En regard, apprendre que l'on a été « porté » pendant 9 mois par une étrangère ne me semble pas vraiment traumatisant.
à steed1
De Béatrice1
| 17H01 | 18/04/2009 |
« J'ai une amie qui l'a fait pour une cousine, pas pour du fric, juste par amour. »
Est-elle la mère biologique, ou bien a-t-elle subi l'implantation d'un oeuf de sa cousine déjà fécondé par le mari ou compagnon de celle-ci ? Ce sont deux cas bien différents.
Vous avez un avis drôlement tranché, et vous voyez les cathos partout. Moi qui suis une vieille féministe, qui me suis battue pour le droit à l'avortement et à ce que mon corps m'appartienne, je dois dire que je suis extrêmement partagée, car la « location de ventre » me fait vraiment frêmir. Et personne ne me fera croire que la GPA « par amour » sera la règle : en réalité, des couples riches vont louer des utérus de femmes pauvres. C'est déjà en bonne partie ce qui se passe pour l'adoption…
C'est comme la prositution (= la vente de son corps par une femme) : combien de « volontaires », combien de femmes forcées soit par les circonstances soit par un salaud ?
Il y a un endroit où on résiste encore, c'est la vente d'organe : tout le monde est d'accord pour considérer que c'est une ligne rouge. En fait, au risque de vous choquer, je ne vois pas fondamentalement la différence avec la GPA.
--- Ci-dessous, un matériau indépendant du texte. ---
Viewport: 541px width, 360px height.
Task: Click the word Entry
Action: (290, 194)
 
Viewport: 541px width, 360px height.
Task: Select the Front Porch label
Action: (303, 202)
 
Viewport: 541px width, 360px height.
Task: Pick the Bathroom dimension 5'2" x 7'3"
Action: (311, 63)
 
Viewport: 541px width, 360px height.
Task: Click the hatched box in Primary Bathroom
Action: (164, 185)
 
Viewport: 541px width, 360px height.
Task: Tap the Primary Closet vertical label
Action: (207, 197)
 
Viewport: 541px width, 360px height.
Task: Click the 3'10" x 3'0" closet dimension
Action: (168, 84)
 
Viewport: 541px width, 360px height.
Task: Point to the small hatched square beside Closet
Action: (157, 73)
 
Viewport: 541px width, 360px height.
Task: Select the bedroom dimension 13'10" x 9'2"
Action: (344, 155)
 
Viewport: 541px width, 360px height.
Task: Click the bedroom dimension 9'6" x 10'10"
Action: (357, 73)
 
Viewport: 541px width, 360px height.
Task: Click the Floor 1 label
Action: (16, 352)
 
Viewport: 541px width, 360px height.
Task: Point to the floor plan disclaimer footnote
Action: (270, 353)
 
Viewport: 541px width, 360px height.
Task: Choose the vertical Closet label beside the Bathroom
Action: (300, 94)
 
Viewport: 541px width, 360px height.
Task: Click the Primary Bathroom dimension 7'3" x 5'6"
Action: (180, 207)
Qu'il y ait pire dans le monde, c'est possible, mais ce n'est vraiment pas un argument.
à Béatrice1
De Irfan
18H19 | 18/04/2009 |
« Il y a un endroit où on résiste encore, c'est la vente d'organe : tout le monde est d'accord pour considérer que c'est une ligne rouge. En fait, au risque de vous choquer, je ne vois pas fondamentalement la différence avec la GPA. »
Donc vous êtes aussi pour l'interdiction du don d'organe ? Même entre personnes de la même famille ?
à Irfan
De Network 23
identité perdue dans mes papiers | 18H59 | 18/04/2009 |
Vous ne faites pas la différence entre le don & la vente d'organes ? La législation, aussi bien française qu'américaine, la fait clairement.
Ne faites pas dire aux autres ce qu'ils n'ont jamais dit.
à Network 23
De Irfan
22H19 | 18/04/2009 |
Je crois que vous n'avez pas compris mon point : je voulais montrer qu'il était absurde et néfaste de ne pas faire la différence, justement, entre le don et la vente d'une sorte de « service de gestation ».
Ca m'apprendra à avoir essayé de faire court et simple tiens.